| DO THIS |
Rewrite the items below as a numbered list, omitting blank lines and leaving out the pictures.

### TASK MATERIAL

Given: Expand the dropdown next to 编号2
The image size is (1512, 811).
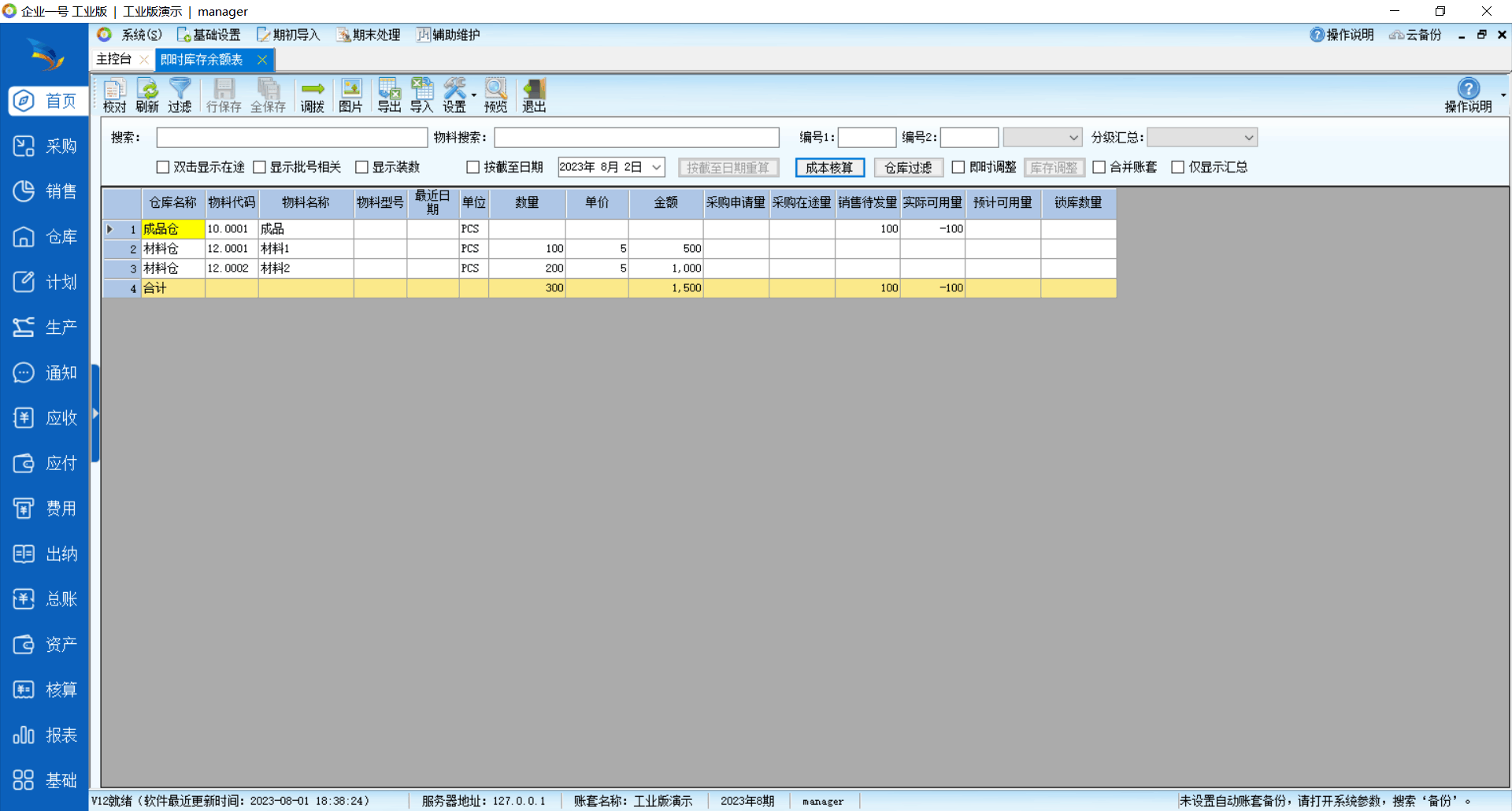Looking at the screenshot, I should [1073, 138].
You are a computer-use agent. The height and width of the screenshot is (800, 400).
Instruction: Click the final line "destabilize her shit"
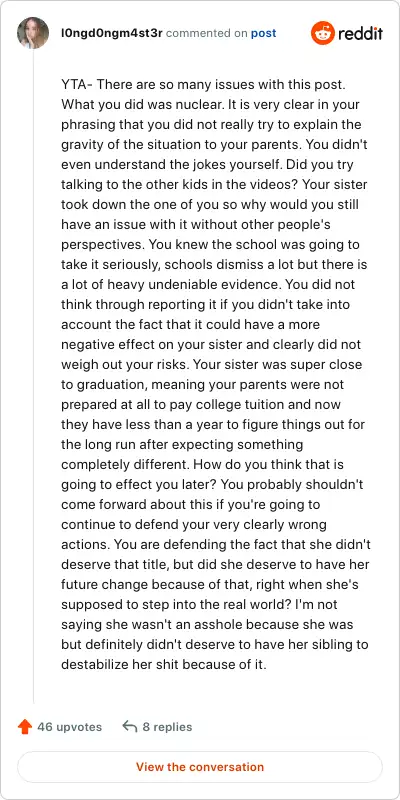[x=164, y=665]
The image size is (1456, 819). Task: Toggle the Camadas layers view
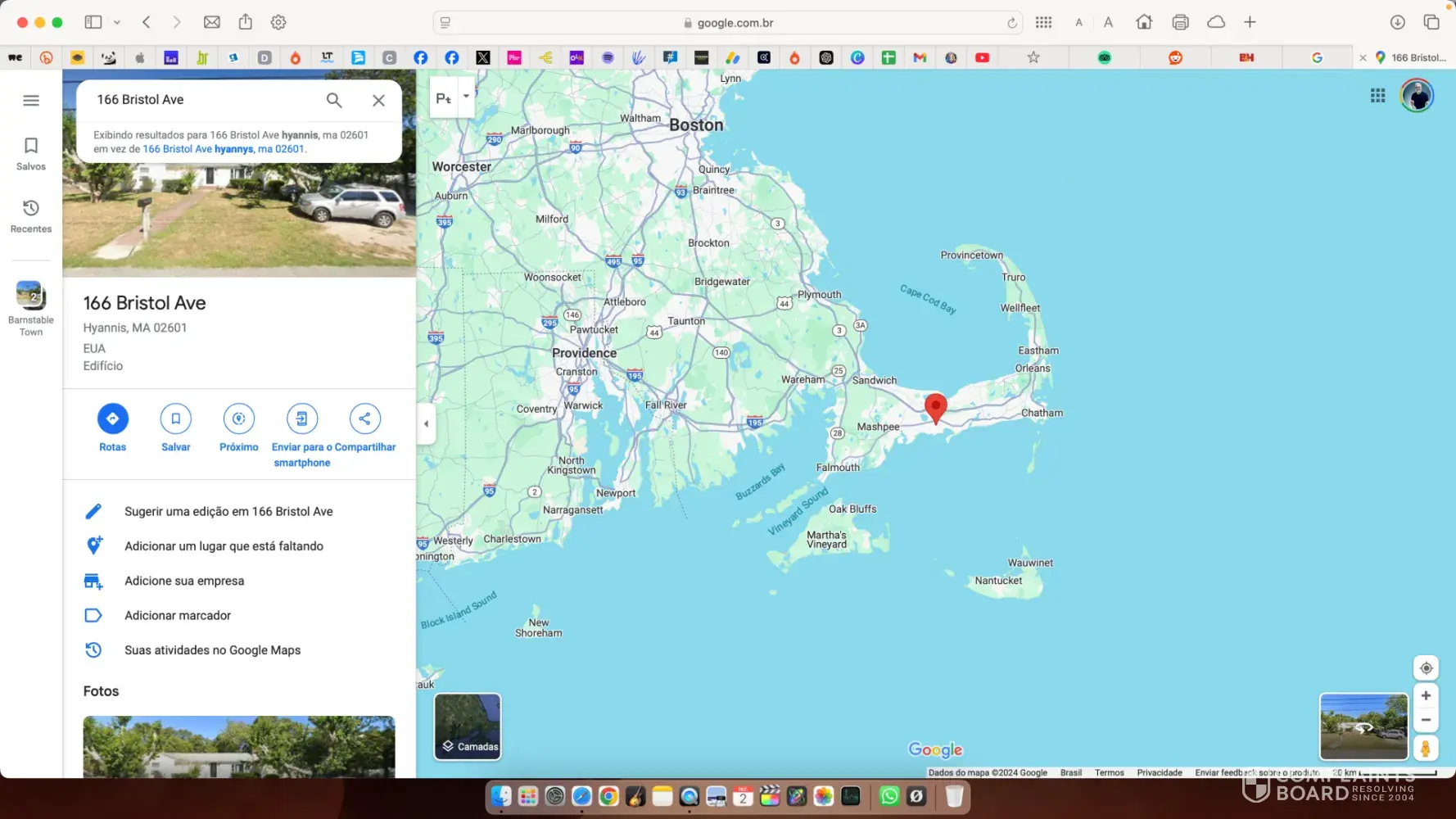coord(467,726)
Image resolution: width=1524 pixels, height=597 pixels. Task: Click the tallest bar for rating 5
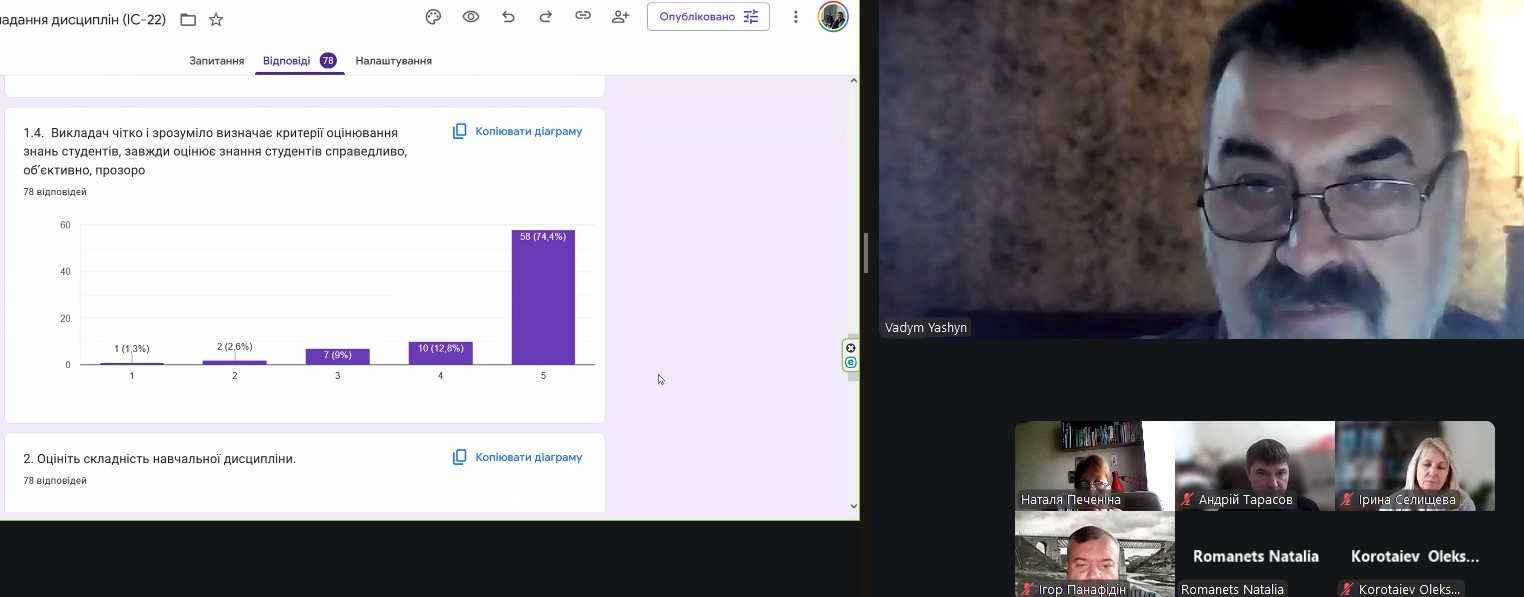pyautogui.click(x=543, y=298)

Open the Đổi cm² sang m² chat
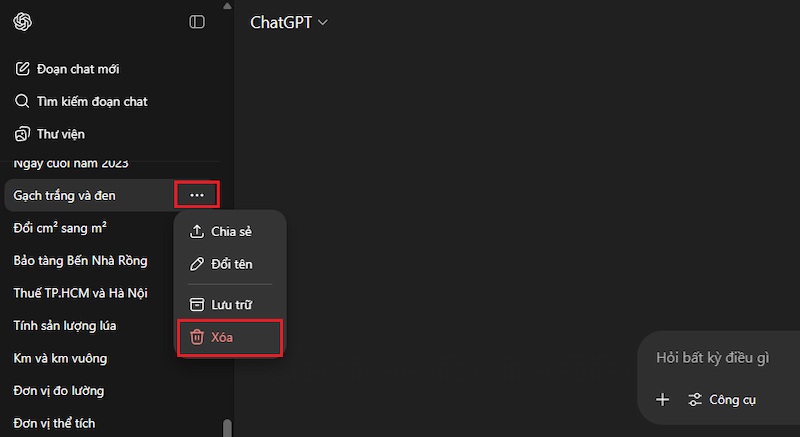click(60, 228)
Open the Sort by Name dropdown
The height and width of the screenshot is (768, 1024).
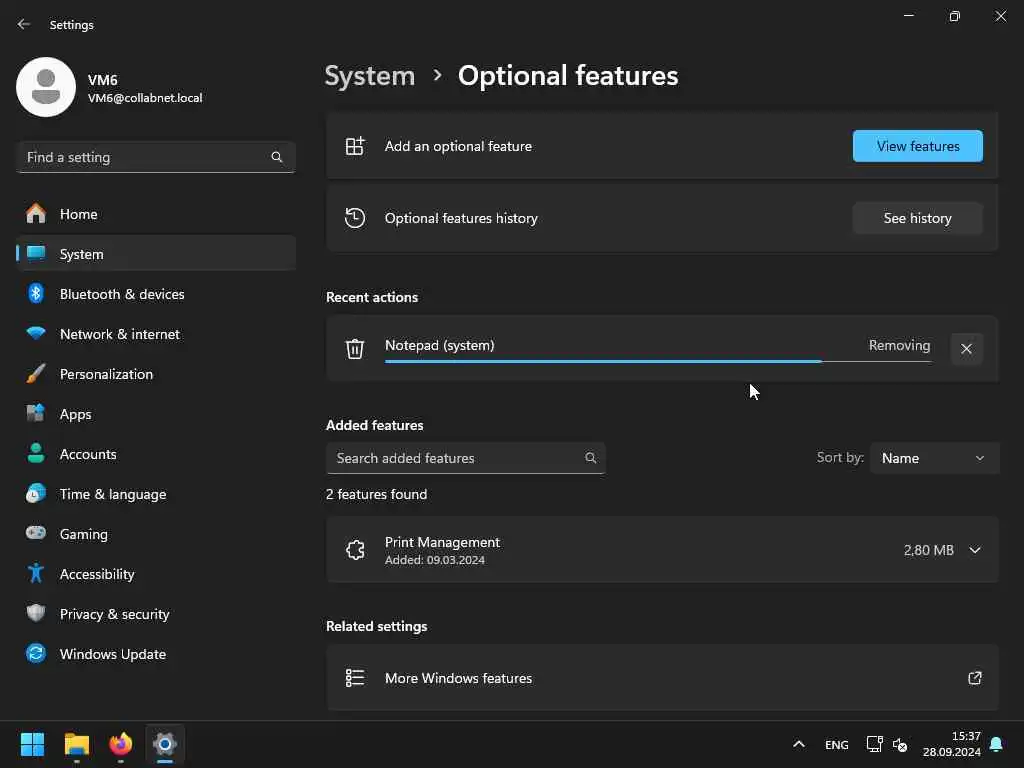(x=934, y=458)
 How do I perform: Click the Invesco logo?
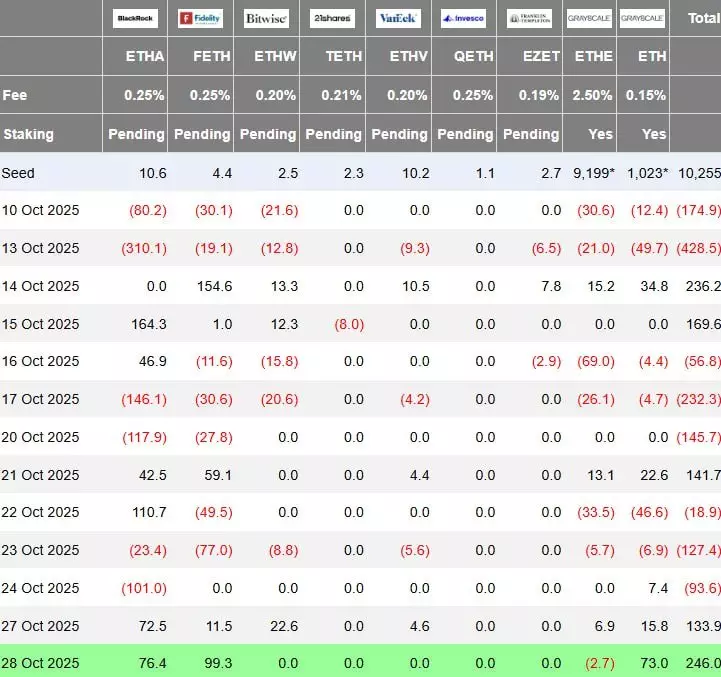[x=463, y=19]
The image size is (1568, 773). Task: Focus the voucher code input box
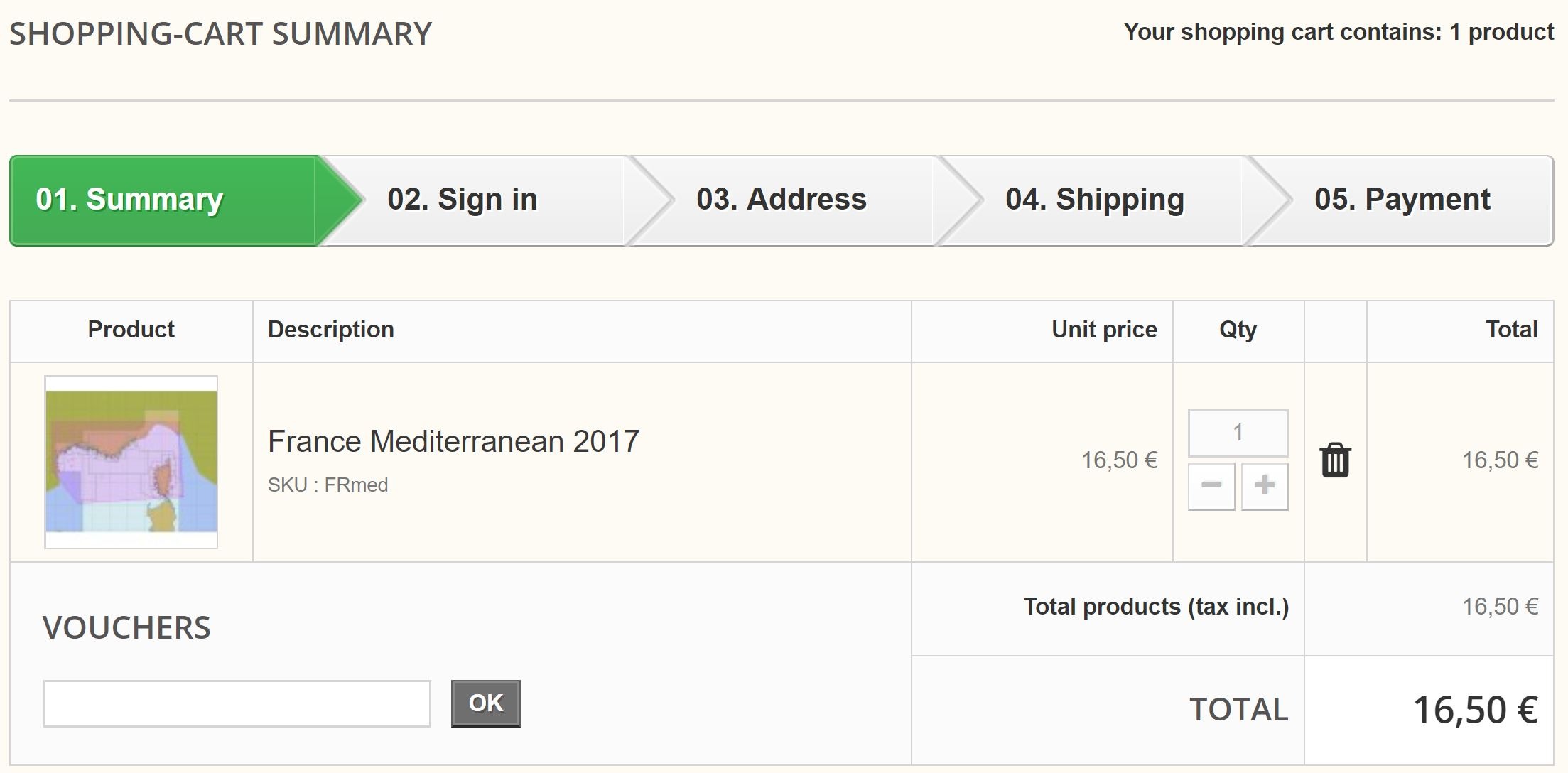click(237, 703)
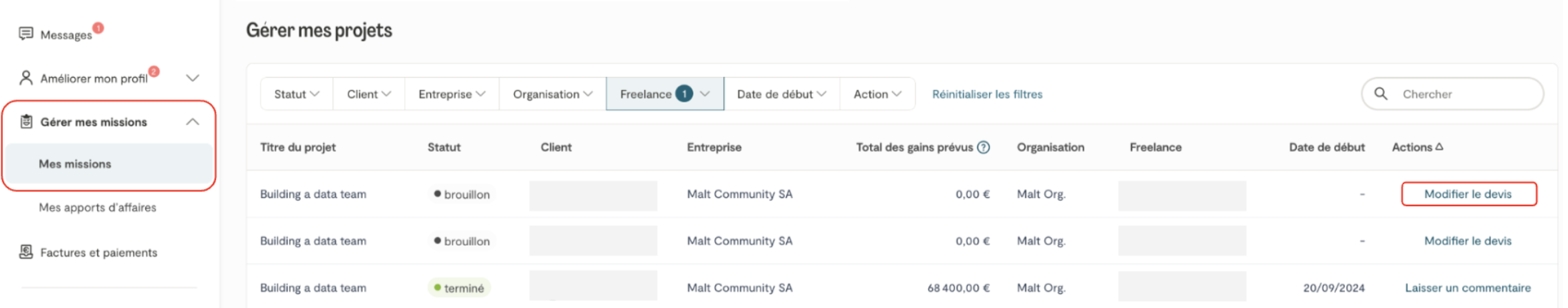Select Mes missions in the sidebar
1568x308 pixels.
point(75,164)
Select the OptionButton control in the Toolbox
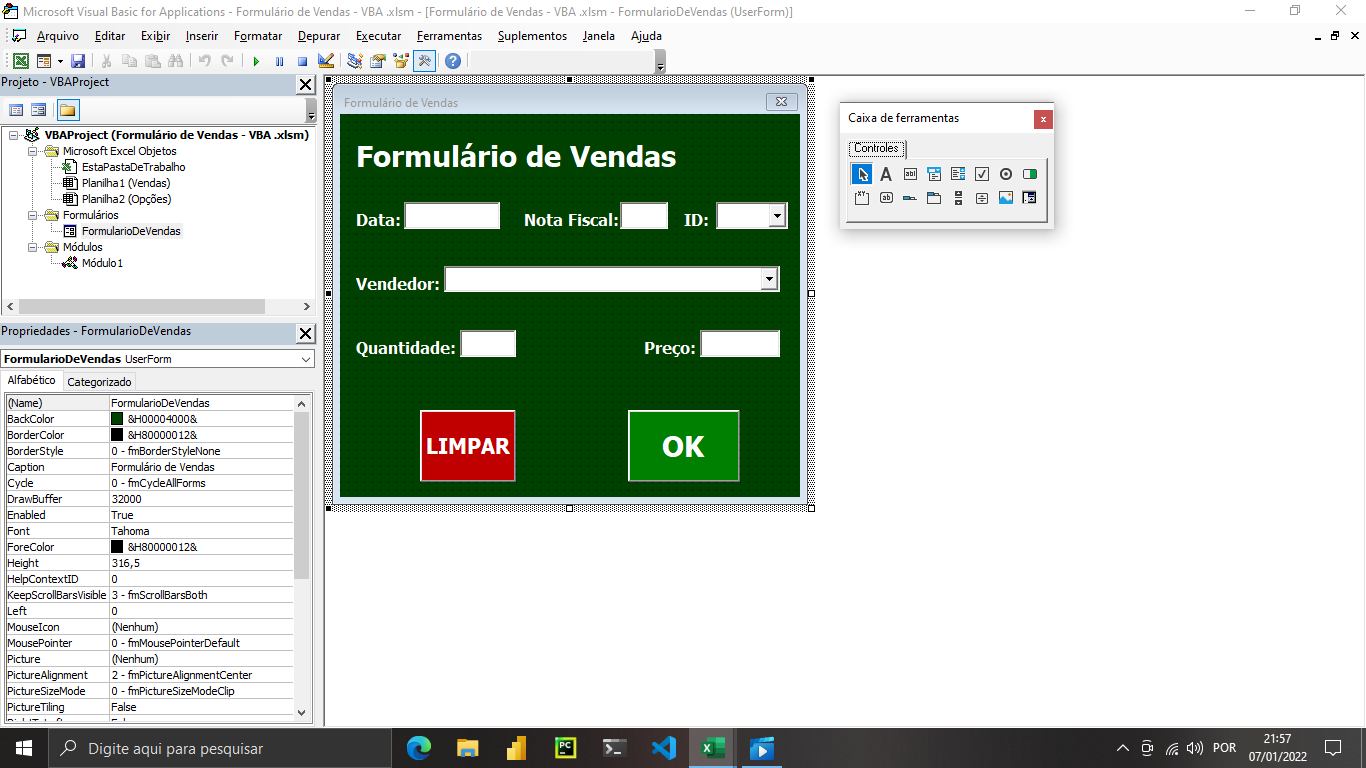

######

| THE RESPONSE |
1. Given: Expand the dropdown next to 编号2
2. The image size is (1512, 811).
3. Looking at the screenshot, I should [1073, 138].
4. You are a computer-use agent. The height and width of the screenshot is (800, 400).
5. Instruction: Click the final line "destabilize her shit"
6. [x=164, y=665]
7. The image size is (1456, 819). Task: Toggle the Camadas layers view
8. coord(467,726)
9. Image resolution: width=1524 pixels, height=597 pixels. Task: Click the tallest bar for rating 5
10. pyautogui.click(x=543, y=298)
11. Open the Đổi cm² sang m² chat
12. click(60, 228)
13. Open the Sort by Name dropdown
14. The height and width of the screenshot is (768, 1024).
15. (x=934, y=458)
16.  How do I perform: Click the Invesco logo?
17. [x=463, y=19]
18. The image size is (1568, 773). Task: Focus the voucher code input box
19. click(237, 703)
20. Select Mes missions in the sidebar
21. 1568x308 pixels.
22. point(75,164)
23. Select the OptionButton control in the Toolbox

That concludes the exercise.